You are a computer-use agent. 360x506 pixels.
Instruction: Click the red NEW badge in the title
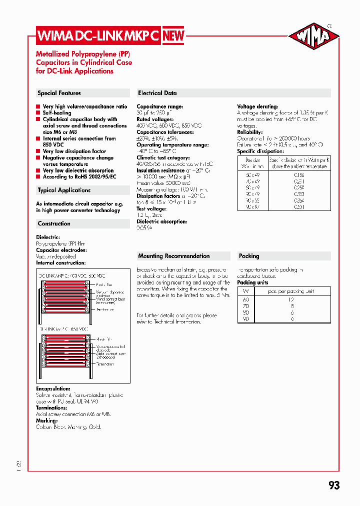click(173, 36)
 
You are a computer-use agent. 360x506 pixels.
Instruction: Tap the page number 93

━━━━━━━━━━━━━━━━━━━━━━━━━━━━━━

SHORT EXERCISE →
Format every line of the material above as a JSON list of strings, one string per line, skipping blank lines and leaving out the pictures.

SOLUTION TO THIS PROBLEM →
[
  "You are a computer-use agent. 360x506 pixels.",
  "Instruction: Click the red NEW badge in the title",
  "click(173, 36)",
  "You are a computer-use agent. 360x506 pixels.",
  "Instruction: Tap the page number 93"
]